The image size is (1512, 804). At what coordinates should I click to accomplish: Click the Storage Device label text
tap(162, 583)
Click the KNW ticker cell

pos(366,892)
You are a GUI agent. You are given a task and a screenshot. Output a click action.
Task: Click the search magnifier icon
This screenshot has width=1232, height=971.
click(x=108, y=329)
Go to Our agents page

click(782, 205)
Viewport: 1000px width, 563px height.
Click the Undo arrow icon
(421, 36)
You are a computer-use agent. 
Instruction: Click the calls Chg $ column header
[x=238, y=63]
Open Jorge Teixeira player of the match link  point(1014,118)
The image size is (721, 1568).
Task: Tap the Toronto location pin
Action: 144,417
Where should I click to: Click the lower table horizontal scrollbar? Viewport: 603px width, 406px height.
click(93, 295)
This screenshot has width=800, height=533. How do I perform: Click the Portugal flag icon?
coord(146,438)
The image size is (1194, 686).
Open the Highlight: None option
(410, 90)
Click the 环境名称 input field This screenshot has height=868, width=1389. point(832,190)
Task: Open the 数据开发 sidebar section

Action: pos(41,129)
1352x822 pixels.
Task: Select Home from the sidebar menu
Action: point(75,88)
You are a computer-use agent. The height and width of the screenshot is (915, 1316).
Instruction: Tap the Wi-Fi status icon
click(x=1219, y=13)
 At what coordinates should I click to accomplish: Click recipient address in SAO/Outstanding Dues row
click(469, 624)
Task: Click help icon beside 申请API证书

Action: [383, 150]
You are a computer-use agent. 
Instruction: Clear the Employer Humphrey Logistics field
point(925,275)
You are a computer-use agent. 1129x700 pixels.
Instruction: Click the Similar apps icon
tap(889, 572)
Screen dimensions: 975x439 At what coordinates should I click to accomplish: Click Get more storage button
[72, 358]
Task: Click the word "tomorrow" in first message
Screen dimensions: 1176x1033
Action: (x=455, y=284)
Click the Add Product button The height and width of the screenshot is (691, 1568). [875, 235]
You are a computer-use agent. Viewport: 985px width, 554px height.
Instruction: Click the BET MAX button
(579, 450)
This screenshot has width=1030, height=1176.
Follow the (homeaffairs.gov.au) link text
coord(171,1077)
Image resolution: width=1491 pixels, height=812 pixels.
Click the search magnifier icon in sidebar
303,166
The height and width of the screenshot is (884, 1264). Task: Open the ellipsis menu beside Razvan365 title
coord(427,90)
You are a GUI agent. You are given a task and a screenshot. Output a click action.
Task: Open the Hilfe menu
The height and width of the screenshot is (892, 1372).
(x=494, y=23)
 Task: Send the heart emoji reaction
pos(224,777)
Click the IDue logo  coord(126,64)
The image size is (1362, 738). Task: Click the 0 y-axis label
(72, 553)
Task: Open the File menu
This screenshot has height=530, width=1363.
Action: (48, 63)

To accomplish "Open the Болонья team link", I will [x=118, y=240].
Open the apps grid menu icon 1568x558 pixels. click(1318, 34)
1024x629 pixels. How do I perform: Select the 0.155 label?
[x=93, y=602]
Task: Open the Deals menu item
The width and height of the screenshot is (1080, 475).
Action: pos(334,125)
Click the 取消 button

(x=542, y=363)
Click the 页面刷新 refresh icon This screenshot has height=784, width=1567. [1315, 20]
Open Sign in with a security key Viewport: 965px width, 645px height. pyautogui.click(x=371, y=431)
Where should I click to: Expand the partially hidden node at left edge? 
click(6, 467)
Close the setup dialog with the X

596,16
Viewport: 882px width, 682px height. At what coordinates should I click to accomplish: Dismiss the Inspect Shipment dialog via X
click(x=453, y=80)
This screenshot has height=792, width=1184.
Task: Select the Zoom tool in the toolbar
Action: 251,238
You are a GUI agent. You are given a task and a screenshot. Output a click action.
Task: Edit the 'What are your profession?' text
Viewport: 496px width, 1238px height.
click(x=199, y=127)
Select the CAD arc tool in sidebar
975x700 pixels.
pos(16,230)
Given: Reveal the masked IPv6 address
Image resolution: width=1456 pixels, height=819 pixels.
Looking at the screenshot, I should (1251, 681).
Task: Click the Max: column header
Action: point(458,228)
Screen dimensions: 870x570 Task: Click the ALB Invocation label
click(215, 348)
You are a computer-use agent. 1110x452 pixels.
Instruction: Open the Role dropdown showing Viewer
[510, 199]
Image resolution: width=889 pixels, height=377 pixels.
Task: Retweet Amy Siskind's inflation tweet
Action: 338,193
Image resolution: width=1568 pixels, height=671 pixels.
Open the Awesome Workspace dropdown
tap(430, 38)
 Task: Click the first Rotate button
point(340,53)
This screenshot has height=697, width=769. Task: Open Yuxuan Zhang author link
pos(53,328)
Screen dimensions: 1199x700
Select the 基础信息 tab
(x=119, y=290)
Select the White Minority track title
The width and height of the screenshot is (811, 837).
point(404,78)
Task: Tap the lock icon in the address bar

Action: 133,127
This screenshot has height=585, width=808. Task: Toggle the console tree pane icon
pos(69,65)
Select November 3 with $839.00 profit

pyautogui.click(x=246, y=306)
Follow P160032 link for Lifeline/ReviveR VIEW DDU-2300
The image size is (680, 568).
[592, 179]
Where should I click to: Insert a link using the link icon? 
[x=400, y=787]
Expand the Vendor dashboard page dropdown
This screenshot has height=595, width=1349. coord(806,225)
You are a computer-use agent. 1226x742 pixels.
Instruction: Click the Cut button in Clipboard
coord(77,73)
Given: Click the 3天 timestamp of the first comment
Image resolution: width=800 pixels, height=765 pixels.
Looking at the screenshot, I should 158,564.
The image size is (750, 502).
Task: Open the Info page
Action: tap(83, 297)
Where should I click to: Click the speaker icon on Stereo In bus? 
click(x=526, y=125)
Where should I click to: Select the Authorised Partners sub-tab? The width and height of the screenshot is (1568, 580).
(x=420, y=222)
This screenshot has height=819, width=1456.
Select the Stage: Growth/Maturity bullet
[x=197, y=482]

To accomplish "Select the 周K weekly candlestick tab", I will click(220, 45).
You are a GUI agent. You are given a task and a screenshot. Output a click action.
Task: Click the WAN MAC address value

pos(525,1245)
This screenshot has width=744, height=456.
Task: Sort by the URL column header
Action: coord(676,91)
# # # # # # #
__What to produce__.
Filter the entries above down to the lines that contain the word "will".

__Task response__.
To accomplish "Open the Болонья team link", I will [x=118, y=240].
To accomplish "Select the 周K weekly candlestick tab", I will click(220, 45).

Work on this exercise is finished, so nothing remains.